Post by Steve1967 » Fri Apr 24, 2020 5:06 pm

Hi Rory, unfortunately I took it off before I checked that, but it must be ridiculously close even if its not actually touching. The trouble is thats going to give no room for wear so I think I need a better solution.

To make matters worse the 1" slave cylinder I bought is u/s, although it looks the same, the lugs are too far forward and it wont fit, back to square 1.

My worry now is that if I do have the correct thrust bearing, and there isnt a longer/thicker one available, what can I do to fix this?

I guess shims behind the flywheel might help, but this is probably dangerous and a bad idea and may cause problems with the starter ring. Or a new flywheel? I only skimmed mine but I dont know how much material the PO took off with his angle grinder??

I seem to be chucking money and effort at this thing like crazy and not making a lot of progress just now. Im looking forward to the golf course opening again so I can have a rest!

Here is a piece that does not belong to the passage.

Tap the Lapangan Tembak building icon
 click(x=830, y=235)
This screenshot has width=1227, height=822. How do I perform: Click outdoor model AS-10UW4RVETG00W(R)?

..........Today has been a bad day in the garage!!! :shrug:

Hi Steve, I just saw your note as I was finishing this. Yes, I took off quite a bit of material before fitting the engine so that the lever would have full range. Even if it was bottoming out though, it wouldnt explain why its so heavy. It really would be hard to live with. It must be twice as heavy as my Healey clutch and thats not a lightweight by any means.
Steve living in Tewkesbury, UK
1967 E Type 4.2 series 1.5 roadster 80% completed restoration
1960 Austin Healey 3000 BT7 restoration complete!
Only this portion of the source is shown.